Spending on Prop 8 battle tops $60 million

LOS ANGELES Supporters of Proposition 8, so far, have raised $27.5 million, with about 19 percent of the money coming from outside California. Opponents have raised $31.2 million, with 34 percent of the money coming from outside the state, reported the Los Angeles Times.

California law permits donors to give unlimited sums on ballot measure, opening the way for million-dollar donors.

Many donors cite religious beliefs, with members of the Church of Jesus Christ of Latter Day Saints emerging as the largest source of money to the Yes- on-8 effort.
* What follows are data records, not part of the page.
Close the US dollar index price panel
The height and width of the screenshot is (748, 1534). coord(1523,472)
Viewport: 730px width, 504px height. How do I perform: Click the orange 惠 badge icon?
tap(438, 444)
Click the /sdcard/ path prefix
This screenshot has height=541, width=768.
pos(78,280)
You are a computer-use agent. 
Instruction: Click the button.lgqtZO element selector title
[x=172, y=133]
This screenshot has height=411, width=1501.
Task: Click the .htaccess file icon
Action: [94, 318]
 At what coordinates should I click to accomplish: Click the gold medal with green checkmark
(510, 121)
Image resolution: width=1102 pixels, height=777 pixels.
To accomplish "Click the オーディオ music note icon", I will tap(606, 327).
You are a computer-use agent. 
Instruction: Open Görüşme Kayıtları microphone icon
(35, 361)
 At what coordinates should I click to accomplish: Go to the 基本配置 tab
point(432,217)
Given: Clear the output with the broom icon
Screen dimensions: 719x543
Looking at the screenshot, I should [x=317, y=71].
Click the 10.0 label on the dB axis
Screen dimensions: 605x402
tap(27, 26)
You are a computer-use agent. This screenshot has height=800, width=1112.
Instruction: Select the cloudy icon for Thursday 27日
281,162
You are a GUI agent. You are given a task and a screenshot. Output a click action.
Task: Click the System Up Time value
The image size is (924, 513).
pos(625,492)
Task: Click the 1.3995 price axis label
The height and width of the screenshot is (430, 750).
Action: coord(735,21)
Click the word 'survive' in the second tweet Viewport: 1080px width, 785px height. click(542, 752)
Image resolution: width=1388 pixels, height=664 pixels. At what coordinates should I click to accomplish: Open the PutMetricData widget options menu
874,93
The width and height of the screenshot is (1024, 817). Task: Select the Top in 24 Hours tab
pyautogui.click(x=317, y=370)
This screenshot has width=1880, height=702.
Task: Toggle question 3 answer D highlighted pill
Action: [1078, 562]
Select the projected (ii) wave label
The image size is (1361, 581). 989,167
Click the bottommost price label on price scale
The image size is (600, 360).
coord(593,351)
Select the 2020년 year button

Mormons contributed about 40 percent of its war chest.

On the opposite end, primary contributors have included celebrities, liberal groups including the American Civil Liberties Union of Northern California, public employee unions and gay philanthropists.

Specifically, Elsa Prince, a contributor to Republican causes and candidates including Republican Presidential nominee John McClain, gave $450,000 to support Proposition 8. She is the mother of Erik Prince, founder of Blackwater Worldwide, the private firm that provides security in Iraq.

On the flip side, Jon Stryker of Kalamazoo, Mich., a billionaire heir to a medical supply fortune, gave $1.06 million to defeat Proposition 8. David Maltz of Cleveland, a major Democratic donor, added another $1 million.

The California Teachers Association spent $1.3 million -- more than any other single donor -- to defeat Proposition 8.

The California arm of the Service Employees International Union threw in $500,000.

The Yes-on-8 campaign have been particularly adept at getting small donations, with 30 percent of its money coming from contributors giving $1,000 or less.

Between 2004 and 2006, 22 such measures were on ballots around the country, and donations to all of them combined totaled $31.4 million, according to the nonpartisan National Institute on Money in State Politics.

Although many initiatives are largely funded by parties with an economic interest in them, reports The Times, Proposition 8 contributors by and large have nothing to gain financially from the measure's passage or defeat.